[Start of Attachment]

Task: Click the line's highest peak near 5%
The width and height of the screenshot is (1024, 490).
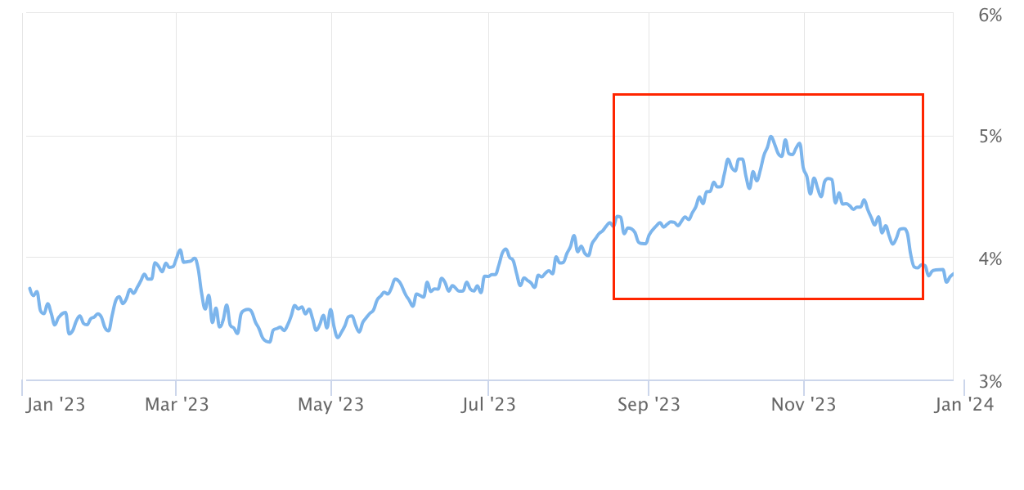Action: coord(771,137)
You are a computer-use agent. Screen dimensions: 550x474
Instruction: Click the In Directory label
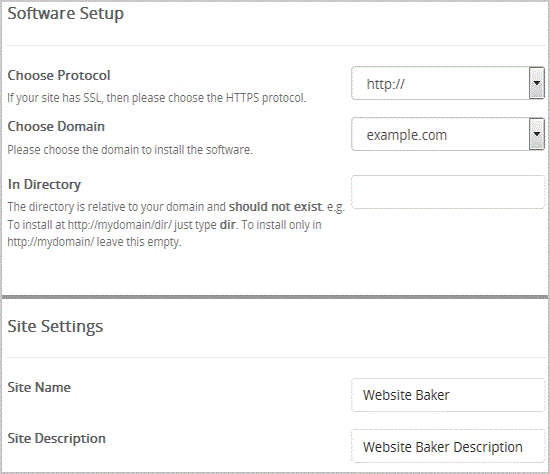coord(44,185)
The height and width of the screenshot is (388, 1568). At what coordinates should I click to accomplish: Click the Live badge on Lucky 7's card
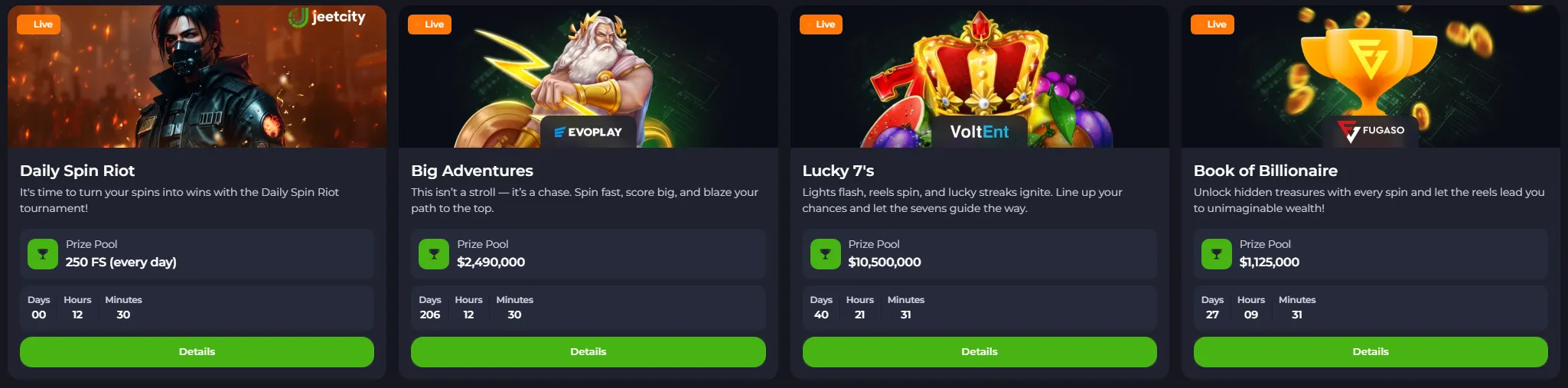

[End of Attachment]

Exercise instructions
The records are to be returned word for word, without any of their pictures.

Answer to the problem
Task: Click the line's highest peak near 5%
The width and height of the screenshot is (1024, 490).
Action: coord(771,137)
You are a computer-use agent. Screen dimensions: 550x474
Instruction: Click the In Directory label
coord(44,185)
The height and width of the screenshot is (388, 1568). At what coordinates should I click to accomplish: Click the Live badge on Lucky 7's card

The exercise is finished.